No dia de amanhã teremos uma madrugada e manhã até com abertas em alguns sitios e aguaceiros e trovoadas mais para a tarde no Sul e Interior Norte e Centro, sobretudo.

Estás a fantasiar, mas é sempre bom sonhar !!

PS: Estás a dizer de acordo com aquilo que interpretas, não com aquilo que os modelos indicam !!


----------



## algarvio1980 (27 Abr 2012 às 20:15)

Não acredito em nada, nem em instabilidade, nem em aguaceiros fortes. Acredito mais nesta chuvinha que tem caído essencialmente de manhã e que não é nada de extraordinário. Olhando ao Hirlam vejo uma noite calma e manhã calma, não vejo qualquer hipótese de 25 mm em lado nenhum. Nem GFS, nem ECM, nenhum dá precipitação significativa para além desta chuvita fraquita.


----------



## Gerofil (27 Abr 2012 às 21:04)

stormy disse:


> Nos distritos de Portalegre, Evora e Beja, e Faro poderá ser uma noite activa, com algumas celulas localmente fortes, precipitação moderada, por vezes forte e pressistente, e trovoada, mais intensa durante a madruaga e manhã no Algarve. Acho possiveis acumulações localmente superiores a 25mm, nomeadamente na faixa interior entre Portalegre e Castro Verde e sotavento Algarvio. O dia de amanhã verá uma situação diferente, com um regime pós frontal mais tipico, com aguaceiros localmente fortes e acompanhados de granizo, no Interior durante a tarde e no litoral essencialmente durante a noite e a manhã.


 obrigado pela excelente análise 

Para já esta noite está a ser de moderada actividade electrica, especialmente nas regiões do interior norte e centro, registando-se neste momento como que uma reativação da superfície frontal. Registo de granizo em alguns locais.

EUCLID


----------



## vitamos (27 Abr 2012 às 23:07)

Parece-me que o pico da actividade convectiva foi ao fim da tarde e esfumou-se nas últimas horas.
------------------------------------
## Instrução dada
Reescreve de forma mais breve, por favor, o parágrafo do excerto que começa por «Não acredito em nada», mantendo os factos principais. As linhas seguintes não têm relação com o excerto.

## Dados
------------------------------------
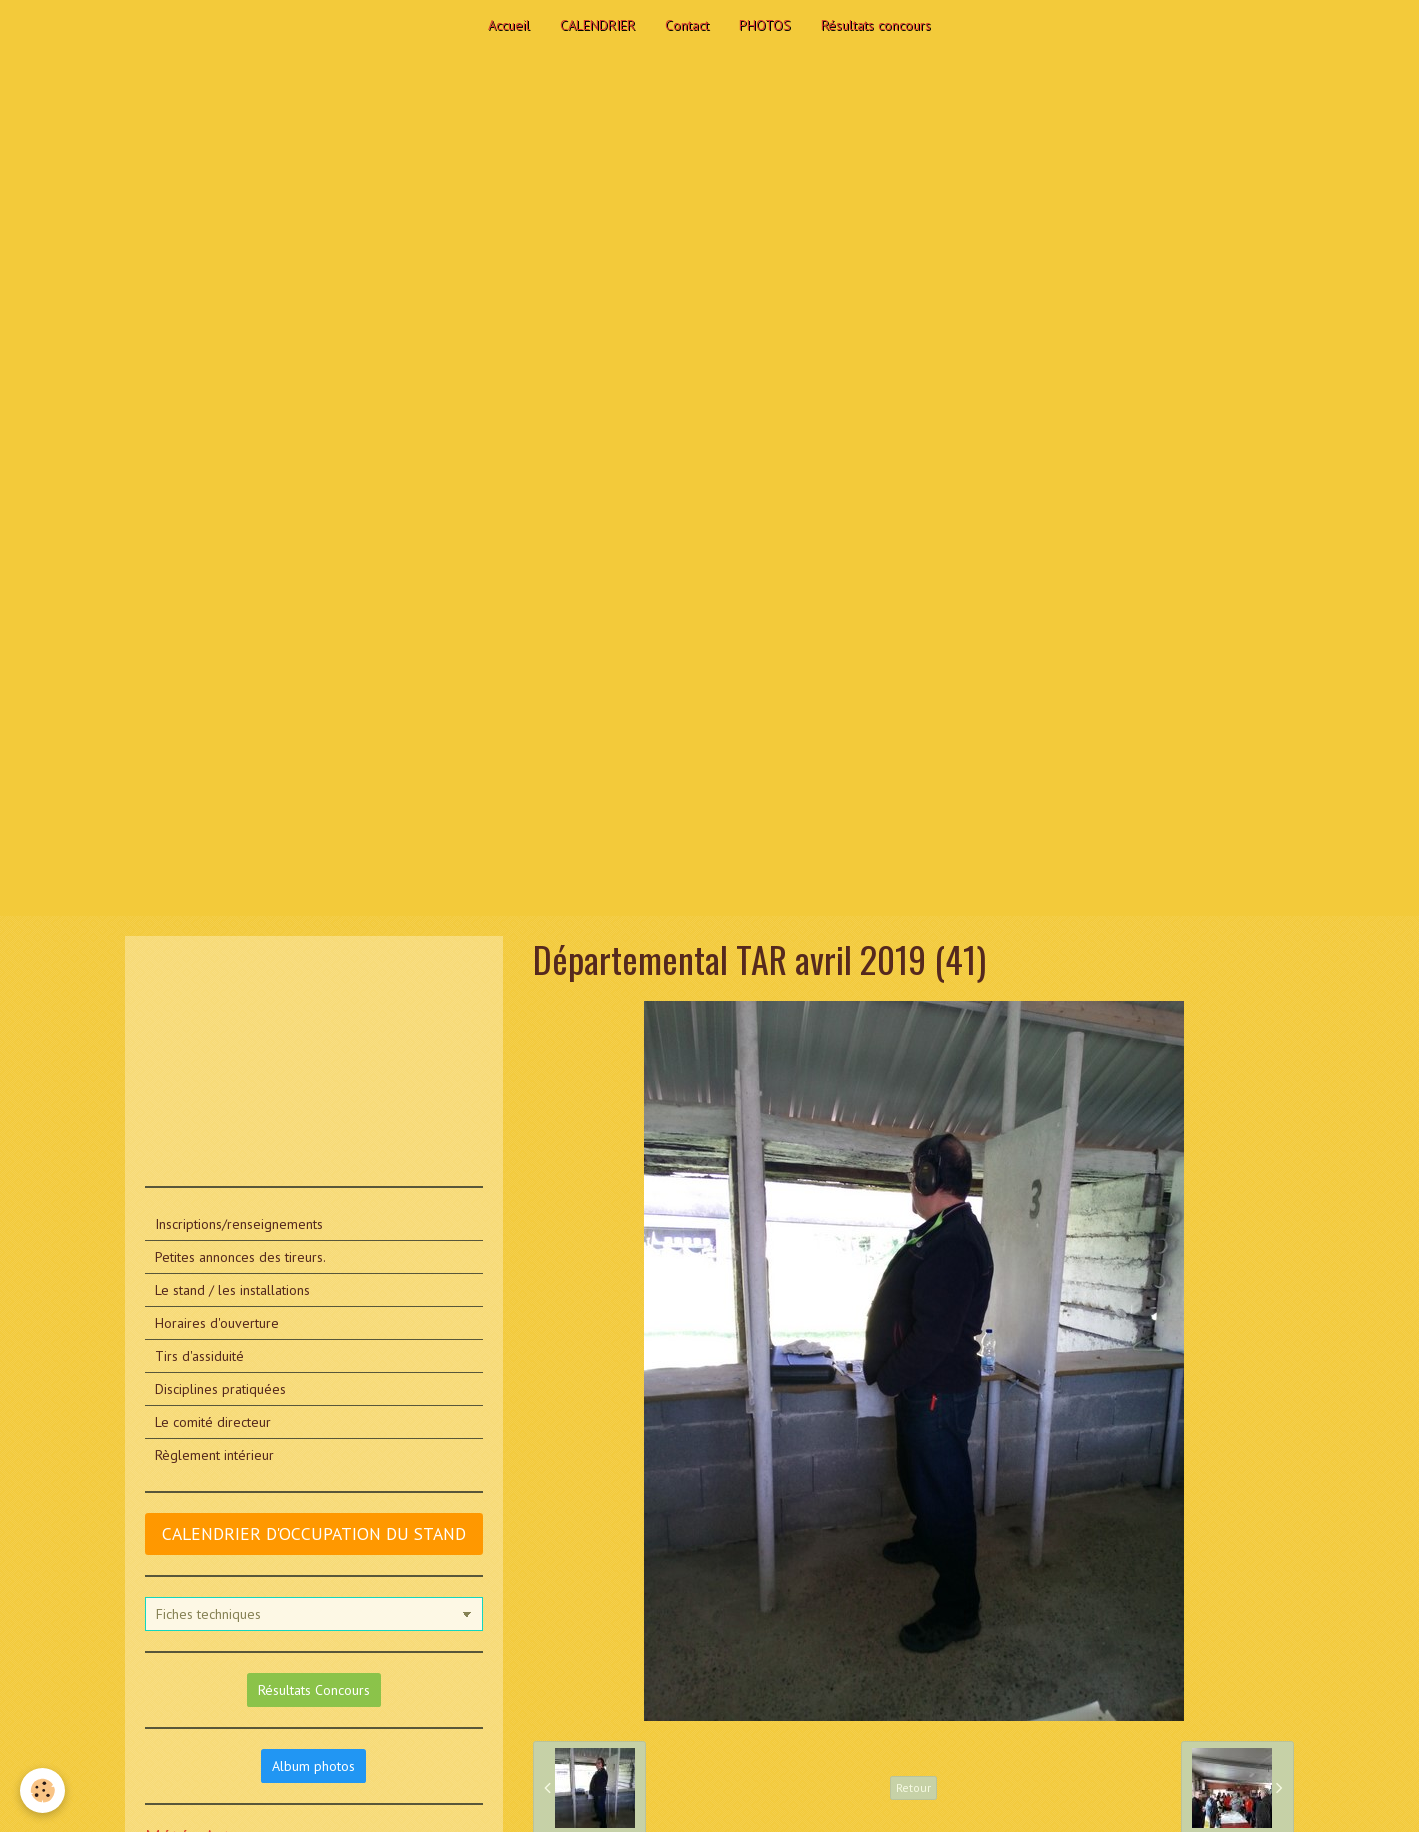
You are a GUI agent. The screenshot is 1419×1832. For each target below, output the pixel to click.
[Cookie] (42, 1790)
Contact (687, 25)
------------------------------------
## Resposta
Não acredito em instabilidade nem em aguaceiros fortes, apenas na chuva fraca que tem caído sobretudo de manhã e que nada tem de extraordinário. O Hirlam mostra noite e manhã calmas, sem hipótese de 25 mm em lado nenhum, e nem o GFS nem o ECM dão precipitação significativa além dessa chuva fraca.